12 Angry Men! That has to be mentioned in any discussion of one room tales (even though they did go to the rest room once or twice).

bravo1102 at 12:38AM, April 6, 2020

There's the whole genre of the "old dark house" which usually isolates a group in the house for some event and the murders start. "Clue" and "Murder by Death" are two parodies of it.

usedbooks at 3:39PM, April 5, 2020

Also, Clue is amazing. I love the rapid-fire one-liners.

usedbooks at 3:38PM, April 5, 2020

@Demas_Olich: Confinement is common among whodunnits. Best way to limit the suspect list, add tension, and give an excuse for why the case is handled by an eccentric hobbiest instead of being investigated by police in a long, procedural way. (Confinement is a staple of thrillers and horror too, because the cast is trapped with the threat.)

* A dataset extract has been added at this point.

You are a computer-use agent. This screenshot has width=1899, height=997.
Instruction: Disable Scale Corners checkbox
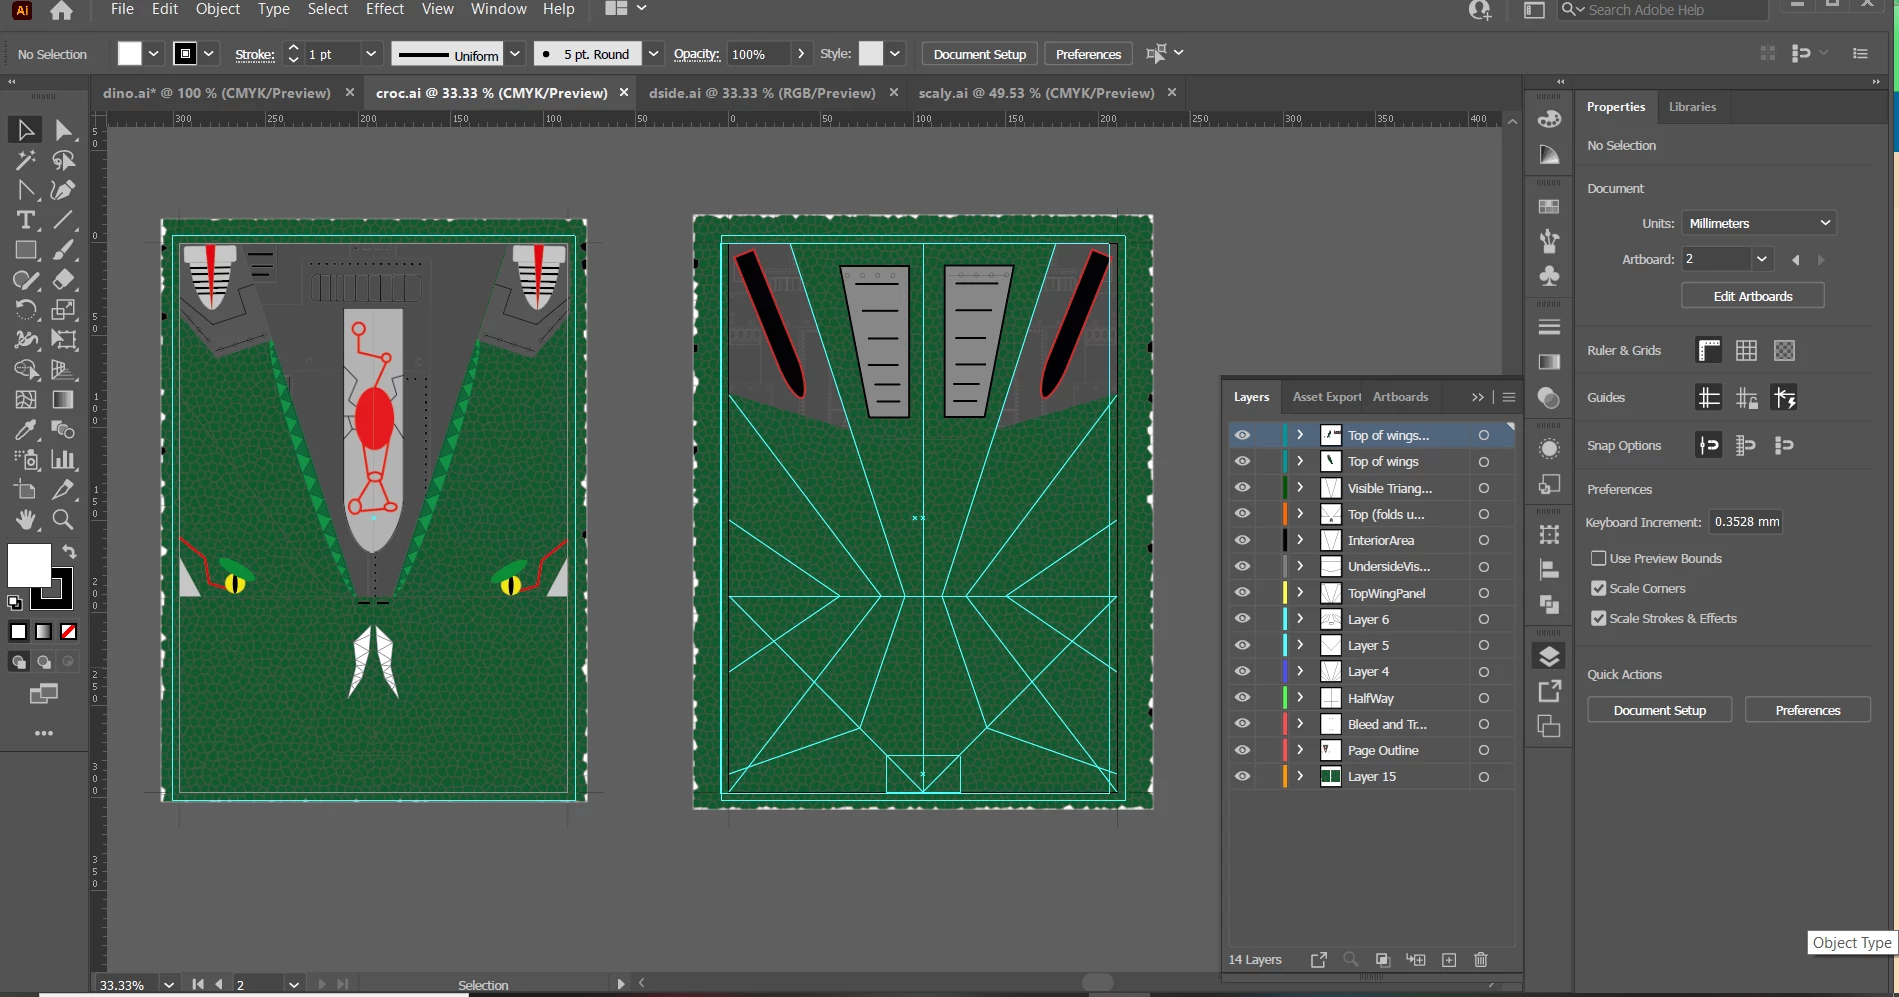point(1598,589)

Demas_Olich at 3:24PM, April 5, 2020

While it took place in a house and not a single room, the movie "Clue" is ad excellent example of a story told within a confined space. Also, it's probably the best movie based on a board game.

bravo1102 at 9:13AM, April 5, 2020

Some of the best Twilght Zone episodes were all contained in one room. Five characters in search of an exit? Or how about one or two characters like Last Night of a Jockey or Nervous Man in the Four dollar Room?

hushicho at 6:39PM, April 4, 2020

Rear Window is a brilliant work of cinematic art, and it's due to the fantastic storytelling and superlative acting that made it possible. Sometimes, setting limitations for yourself can really allow you to thrive; recently I've been limiting myself by changing my page formatting, and I find it much more enjoyable and that it fosters my creative flow. There's always something that can help with creativity!

Banes at 5:41PM, April 4, 2020

btw, this gif made me look up Rear Window and watch it at last. Good stuff!

usedbooks at 6:14AM, April 4, 2020

Times like this make me want to send my characters on an epic quest! Sadly, I don't write that kind of story. (Well, I have one, but I'm not near the "travel" section yet.)

Tantz_Aerine at 5:55AM, April 4, 2020

Banes: Oh no! WHAT HAVE I DONE!

Banes at 4:44AM, April 4, 2020

Great take! Very true, and a useful way to think! It makes me want to break my characters' legs!